WORK REQUIRED |
Retype the records word for word, starting with the line that contains "Viewport: 819px width, 672px" and continuing through the end of the records. Leave the pictures out of your answer.

---

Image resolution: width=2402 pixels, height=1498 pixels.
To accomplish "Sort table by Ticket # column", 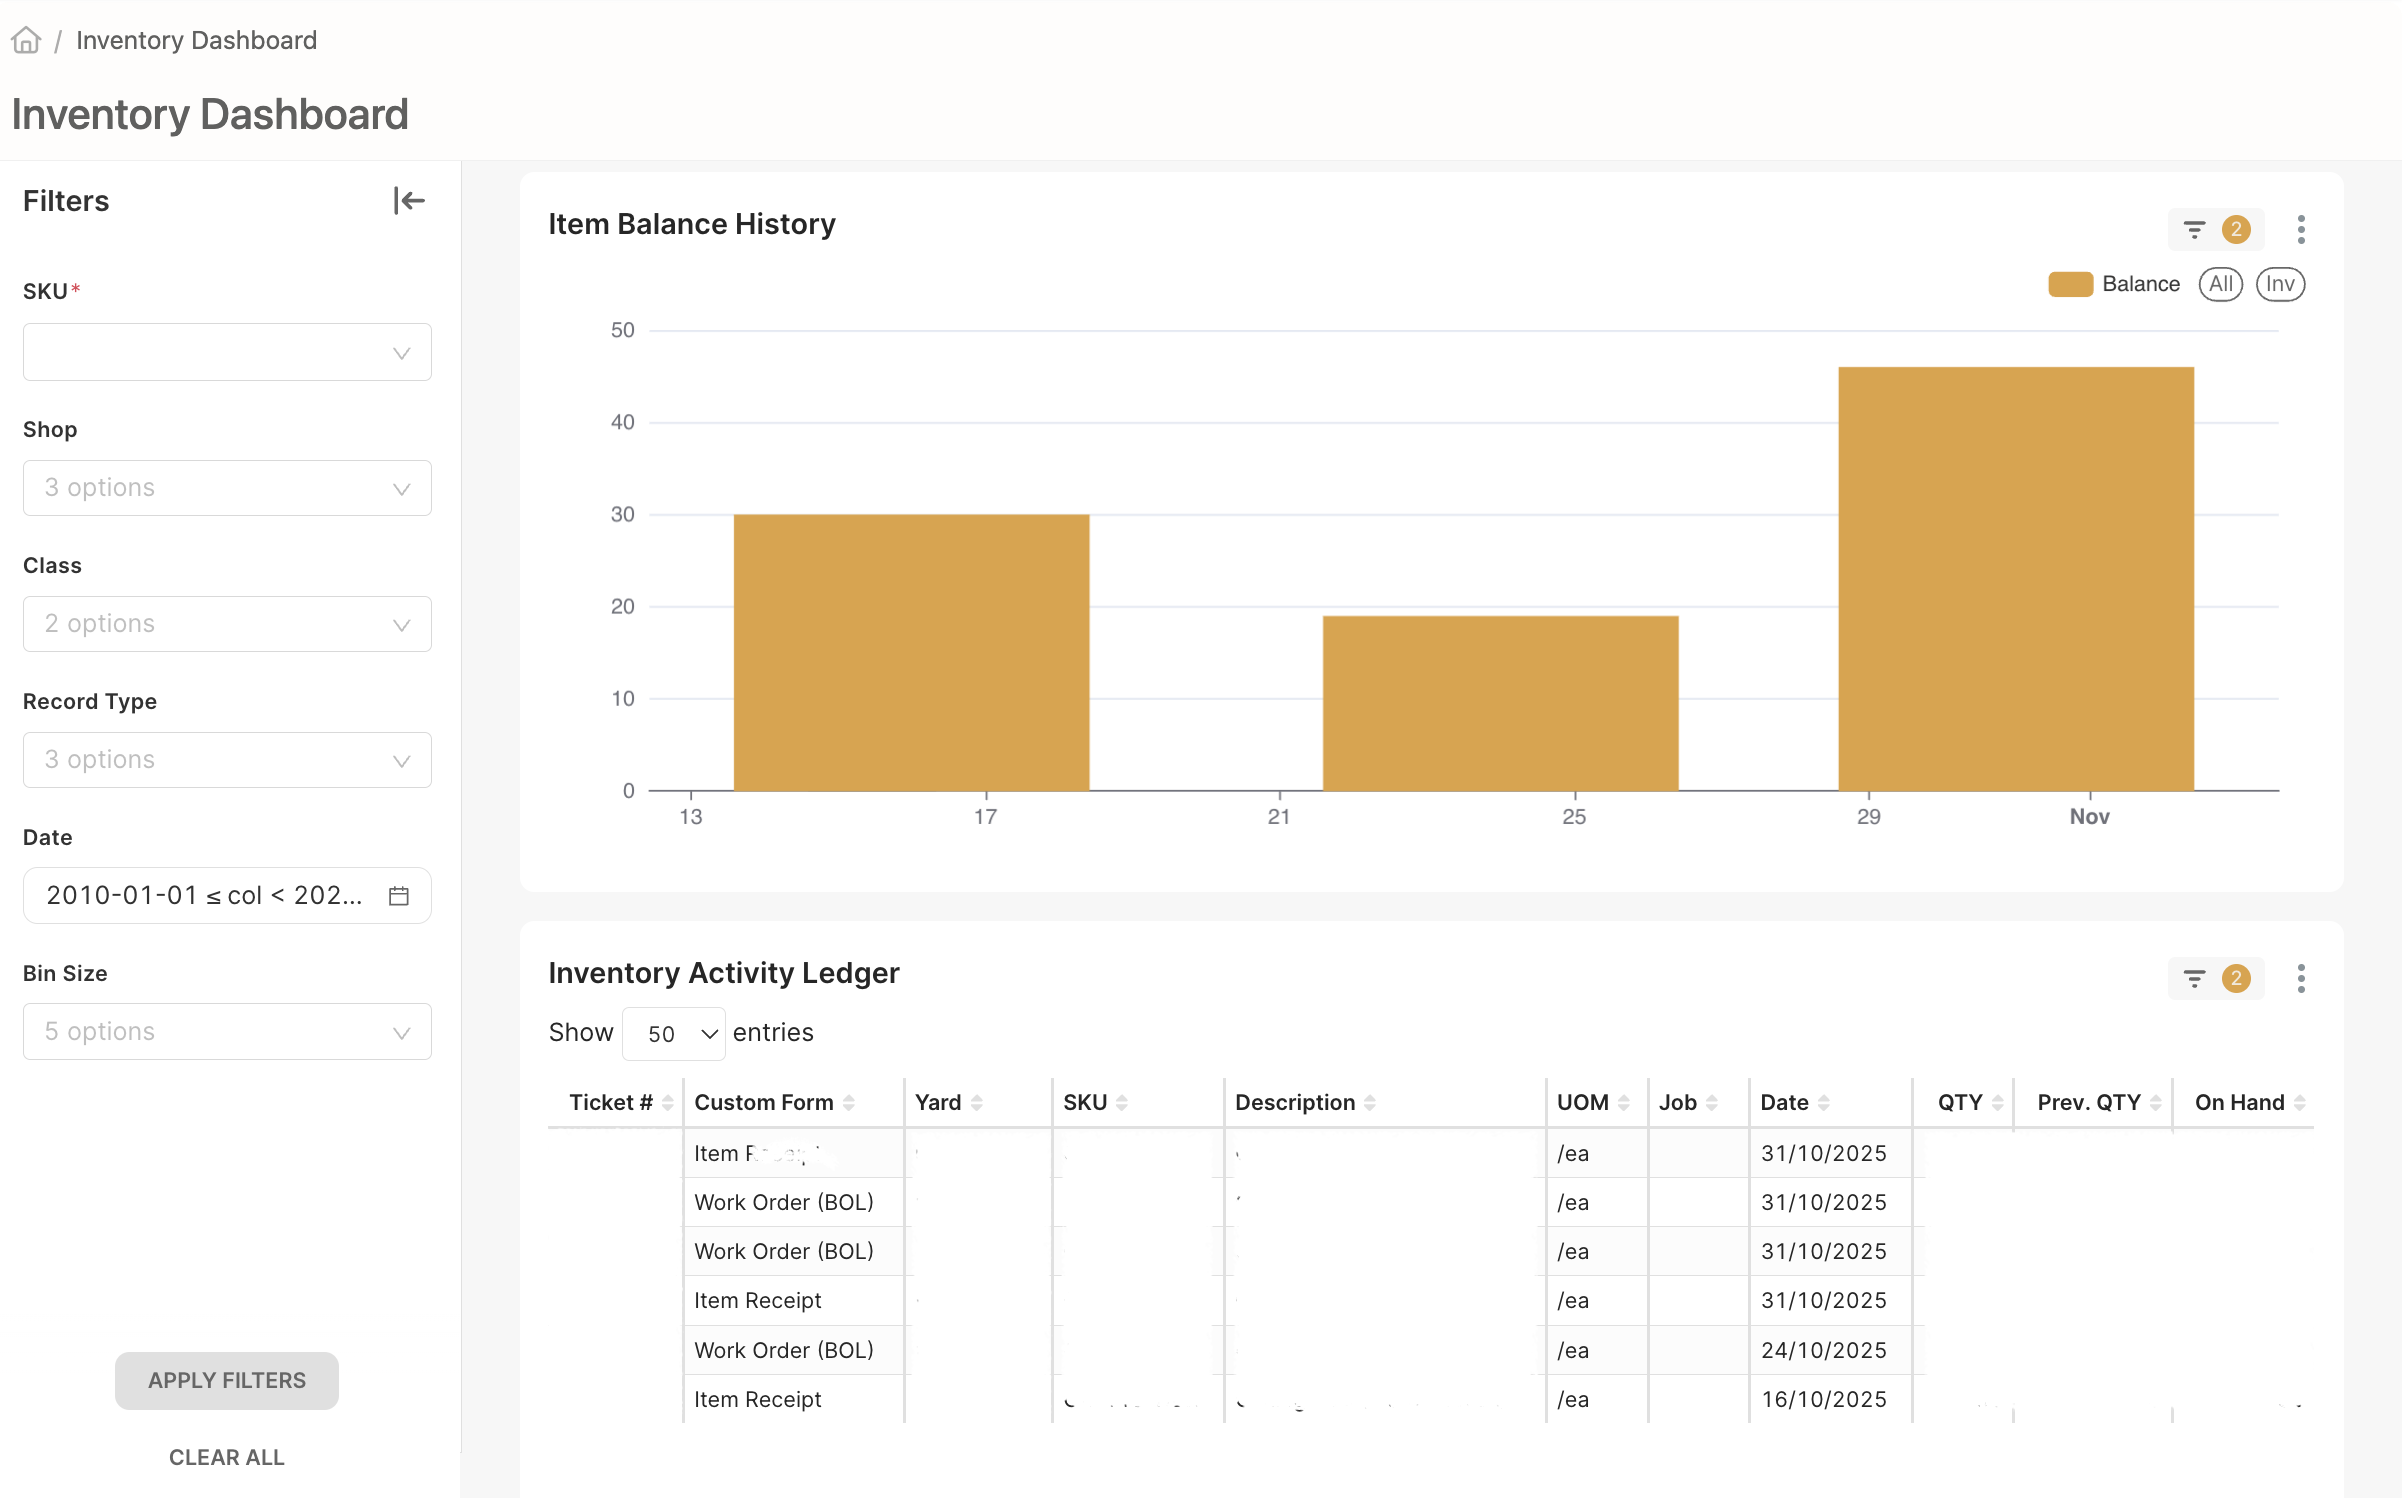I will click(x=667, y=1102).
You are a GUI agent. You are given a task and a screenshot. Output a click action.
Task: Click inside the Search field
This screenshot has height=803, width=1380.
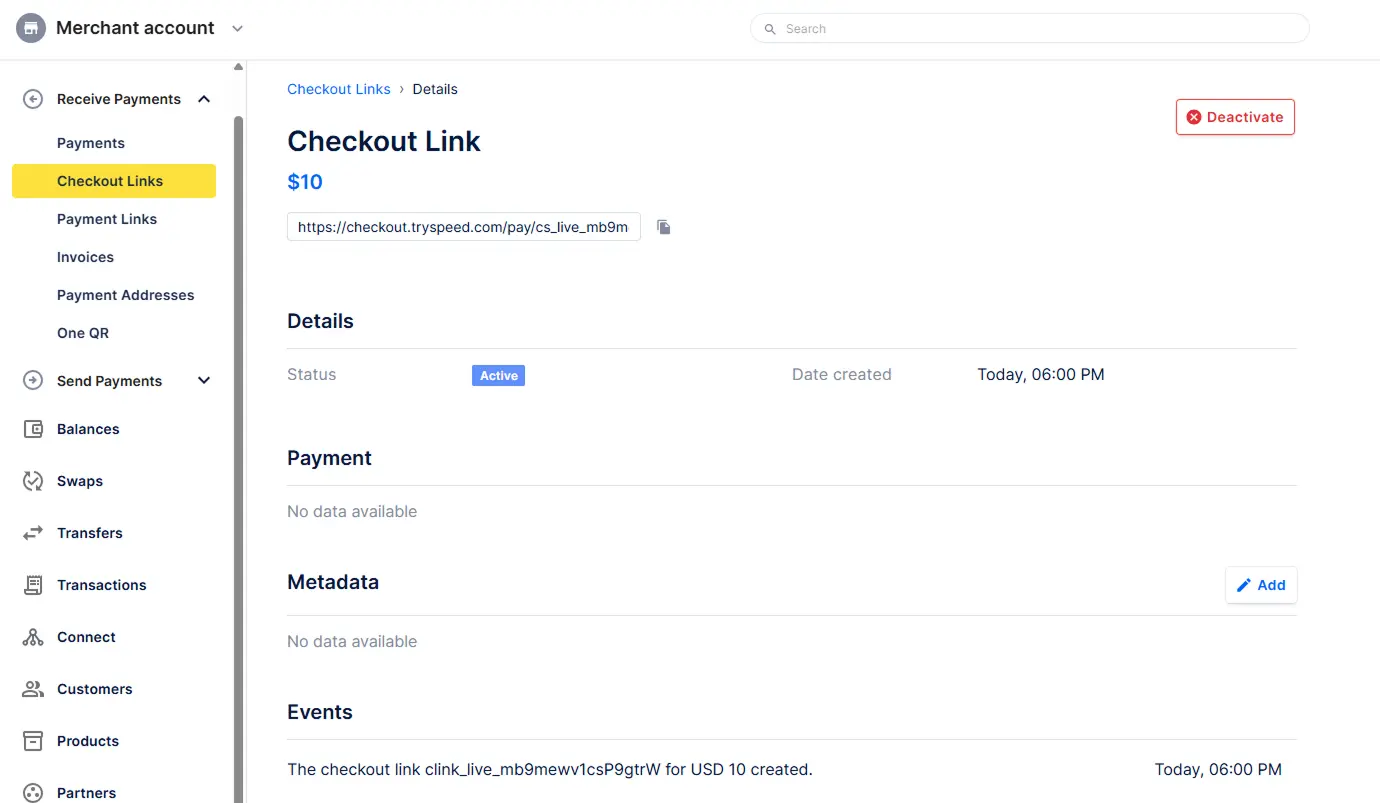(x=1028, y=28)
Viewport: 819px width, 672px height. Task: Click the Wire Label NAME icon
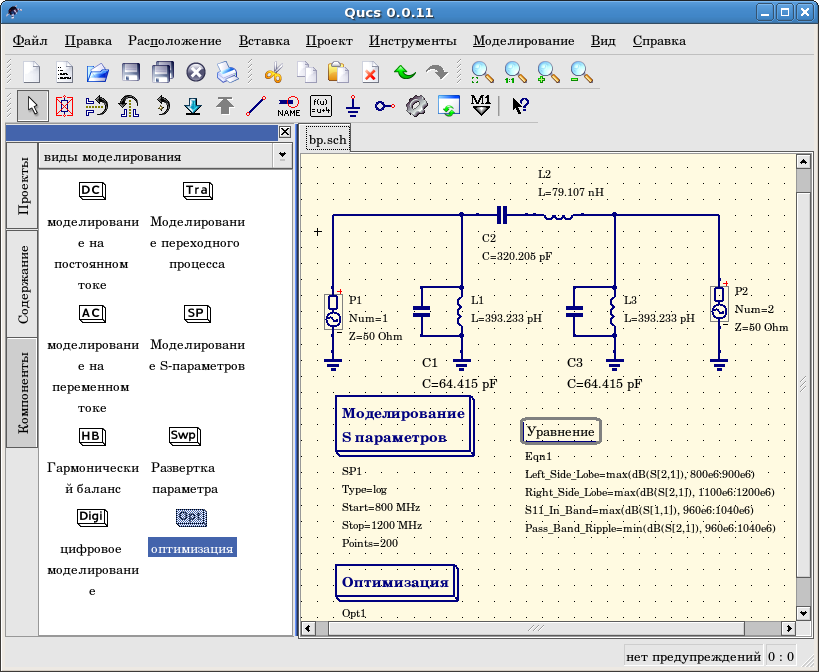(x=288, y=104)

---

OUTPUT BELOW |
Viewport: 819px width, 672px height. Task: Click the Wire Label NAME icon
(x=288, y=104)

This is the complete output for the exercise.